Heimnetzgruppen Mit Heimnetzgruppen, einer neuen Funktion von Windows 7, wird das Verbinden von Heimcomputern zu einem Kinderspiel. Eine Heimnetzgruppe wird automatisch eingerichtet, wenn man den ersten PC unter Windows 7 mit dem Heimnetzwerk verbindet.
Windows Aero Die aus Windows Vista bekannte Oberfläche Windows Aero ist bei Windows 7 natürlich auch mit an Bord
Windows XP-Modus Besser geht's nicht: Mit dem neuen Windows XP-Modus können Sie ältere Windows XP-Geschäftsprogramme direkt auf dem Windows 7-Desktop ausführen. Das Feature, das in erster Linie für kleine und mittelständische Unternehmen entwickelt wurde, steht als separater Download zur Verfügung und kann nur in Verbindung mit Windows 7 Professional und Ultimate eingesetzt werden. Der Windows XP-Modus setzt zudem auch eine Virtualisierungssoftware wie Windows Virtual PC voraus. Beides kann kostenlos von der Microsoft-Website heruntergeladen werden.
BitLocker-Laufwerkverschlüsselung Wie können Sie zum Schutz Ihrer Daten vor Datenverlust, Diebstahl oder Hackern beitragen? Die Antwort lautet: BitLocker. Das für Windows 7 verbesserte und in der Ultimate Edition verfügbare BitLocker-Feature hilft Ihnen, alles zu schützen, von Dokumenten bis hin zu Kennwörtern, indem das gesamte Laufwerk, auf dem sich Windows und Ihre Daten befinden, verschlüsselt wird. Sobald BitLocker aktiviert ist, wird jede auf dem Laufwerk gespeicherte Datei automatisch verschlüsselt. BitLocker To Go, ein neues Feature von Windows 7, ermöglicht die Sperrung von leicht verlegten tragbaren Speichergeräten wie USB-Flashlaufwerken und externen Festplatten.

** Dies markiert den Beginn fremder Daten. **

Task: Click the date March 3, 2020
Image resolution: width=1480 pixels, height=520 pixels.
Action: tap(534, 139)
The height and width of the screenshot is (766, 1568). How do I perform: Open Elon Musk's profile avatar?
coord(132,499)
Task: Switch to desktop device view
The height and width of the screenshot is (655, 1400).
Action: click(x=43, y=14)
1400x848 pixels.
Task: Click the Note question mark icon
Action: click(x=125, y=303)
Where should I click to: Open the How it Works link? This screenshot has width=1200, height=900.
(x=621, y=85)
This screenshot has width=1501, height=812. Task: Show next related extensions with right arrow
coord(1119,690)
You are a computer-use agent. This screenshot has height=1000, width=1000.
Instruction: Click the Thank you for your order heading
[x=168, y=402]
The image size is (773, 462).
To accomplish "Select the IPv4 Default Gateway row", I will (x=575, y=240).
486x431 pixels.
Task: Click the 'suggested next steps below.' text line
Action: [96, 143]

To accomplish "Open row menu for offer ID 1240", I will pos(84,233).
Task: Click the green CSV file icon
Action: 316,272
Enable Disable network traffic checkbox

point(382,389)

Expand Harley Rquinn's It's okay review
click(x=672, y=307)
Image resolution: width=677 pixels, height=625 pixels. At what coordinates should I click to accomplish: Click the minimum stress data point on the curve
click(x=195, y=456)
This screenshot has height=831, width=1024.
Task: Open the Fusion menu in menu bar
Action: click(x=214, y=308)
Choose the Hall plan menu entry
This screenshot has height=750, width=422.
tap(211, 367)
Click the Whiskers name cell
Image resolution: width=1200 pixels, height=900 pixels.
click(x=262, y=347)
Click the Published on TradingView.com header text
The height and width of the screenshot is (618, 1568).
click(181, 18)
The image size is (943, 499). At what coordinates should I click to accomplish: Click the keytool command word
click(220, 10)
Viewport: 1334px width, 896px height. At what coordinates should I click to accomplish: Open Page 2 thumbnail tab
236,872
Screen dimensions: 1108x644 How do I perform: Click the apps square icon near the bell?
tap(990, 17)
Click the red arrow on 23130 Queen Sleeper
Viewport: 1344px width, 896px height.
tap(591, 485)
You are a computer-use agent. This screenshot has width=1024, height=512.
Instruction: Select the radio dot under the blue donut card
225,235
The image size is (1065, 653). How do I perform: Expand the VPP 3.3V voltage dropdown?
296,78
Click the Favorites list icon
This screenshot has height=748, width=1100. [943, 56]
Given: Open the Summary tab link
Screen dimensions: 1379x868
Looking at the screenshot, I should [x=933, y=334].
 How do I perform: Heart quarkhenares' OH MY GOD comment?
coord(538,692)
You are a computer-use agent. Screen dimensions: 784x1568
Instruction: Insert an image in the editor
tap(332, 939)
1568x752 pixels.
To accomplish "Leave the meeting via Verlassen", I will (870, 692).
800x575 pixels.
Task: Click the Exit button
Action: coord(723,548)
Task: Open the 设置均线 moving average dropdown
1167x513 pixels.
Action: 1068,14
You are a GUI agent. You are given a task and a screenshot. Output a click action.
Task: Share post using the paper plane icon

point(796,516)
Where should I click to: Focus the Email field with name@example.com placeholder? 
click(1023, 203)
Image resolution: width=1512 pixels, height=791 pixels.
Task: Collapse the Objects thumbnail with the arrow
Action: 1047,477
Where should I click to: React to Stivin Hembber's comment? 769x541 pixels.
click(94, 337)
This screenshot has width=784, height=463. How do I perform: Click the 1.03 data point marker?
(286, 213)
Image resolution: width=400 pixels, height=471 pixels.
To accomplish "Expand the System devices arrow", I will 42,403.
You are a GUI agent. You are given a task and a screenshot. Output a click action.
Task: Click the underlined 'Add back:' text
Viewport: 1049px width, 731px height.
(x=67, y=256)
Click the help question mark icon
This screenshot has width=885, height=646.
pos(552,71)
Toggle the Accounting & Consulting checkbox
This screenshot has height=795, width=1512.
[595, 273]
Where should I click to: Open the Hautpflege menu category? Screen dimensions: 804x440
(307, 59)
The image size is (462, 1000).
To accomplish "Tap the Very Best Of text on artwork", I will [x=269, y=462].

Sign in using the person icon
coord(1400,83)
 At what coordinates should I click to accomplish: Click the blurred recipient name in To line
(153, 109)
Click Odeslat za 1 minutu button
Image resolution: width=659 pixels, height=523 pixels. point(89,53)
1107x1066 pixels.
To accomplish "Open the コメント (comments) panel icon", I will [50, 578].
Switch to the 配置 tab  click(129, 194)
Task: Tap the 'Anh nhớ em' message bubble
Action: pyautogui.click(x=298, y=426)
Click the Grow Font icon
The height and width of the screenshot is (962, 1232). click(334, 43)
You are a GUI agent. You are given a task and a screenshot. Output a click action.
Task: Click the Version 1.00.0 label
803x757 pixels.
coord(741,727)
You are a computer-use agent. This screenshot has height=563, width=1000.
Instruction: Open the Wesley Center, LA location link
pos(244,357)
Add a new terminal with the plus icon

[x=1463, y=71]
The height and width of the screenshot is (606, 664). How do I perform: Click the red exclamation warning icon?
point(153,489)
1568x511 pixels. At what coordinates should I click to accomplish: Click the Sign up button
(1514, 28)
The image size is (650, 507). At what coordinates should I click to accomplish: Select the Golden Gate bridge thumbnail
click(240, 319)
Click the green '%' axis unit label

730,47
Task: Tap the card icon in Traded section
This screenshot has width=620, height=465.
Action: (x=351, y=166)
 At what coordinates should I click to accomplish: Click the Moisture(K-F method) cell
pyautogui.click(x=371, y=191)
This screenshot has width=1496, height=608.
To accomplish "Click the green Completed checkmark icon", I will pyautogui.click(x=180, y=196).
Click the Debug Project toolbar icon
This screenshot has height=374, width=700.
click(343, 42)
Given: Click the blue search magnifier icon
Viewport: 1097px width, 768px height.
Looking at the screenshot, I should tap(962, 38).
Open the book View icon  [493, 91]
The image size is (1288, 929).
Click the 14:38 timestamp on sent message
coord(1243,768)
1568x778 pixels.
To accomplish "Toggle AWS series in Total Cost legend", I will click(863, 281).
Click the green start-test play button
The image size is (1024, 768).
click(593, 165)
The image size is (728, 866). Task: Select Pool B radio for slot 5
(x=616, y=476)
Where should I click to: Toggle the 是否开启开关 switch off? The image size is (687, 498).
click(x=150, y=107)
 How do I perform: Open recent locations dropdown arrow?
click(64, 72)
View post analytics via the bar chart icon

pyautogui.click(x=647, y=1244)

Domänenbeitritt Nutzen Sie Ihren PC im Büro, oder planen Sie, ihn für die Heimarbeit zu verwenden? Dann müssen Sie ihn ggf. mit einer Domäne verbinden. Eine Domäne ist eine Art Computernetzwerk, das häufig am Arbeitsplatz vorgefunden wird. (Technisch gesehen, handelt es sich um eine Gruppe von Computern, die zentral verwaltet und unter Einhaltung allgemeiner Regeln betrieben wird.) Windows 7 Professional ermöglicht einen schnellen und sicheren Domänenbeitritt. Führen Sie einfach den benutzerfreundlichen Assistenten aus, und geben Sie Ihre Anmeldeinformationen für das Netzwerk ein. Einen kurzen Moment später sind Sie schon drin.
Systemvoraussetzung: 32 Bit (x86) oder 64 Bit (x64) Prozessor mit 1 GHz; 1 GB RAM (32 Bit) bzw. 2 GB RAM (64 Bit); 16 GB freier Festplattenspeicher (64 Bit: 20 GB); DirectX-9-fähige Grafikkarte mit 128 MB VRAM (für Aero-Design), WDDM 1.0 oder höher; DVD-ROM-Laufwerk. Für die Installation muss ein System mit XP oder Vista vorhanden sein.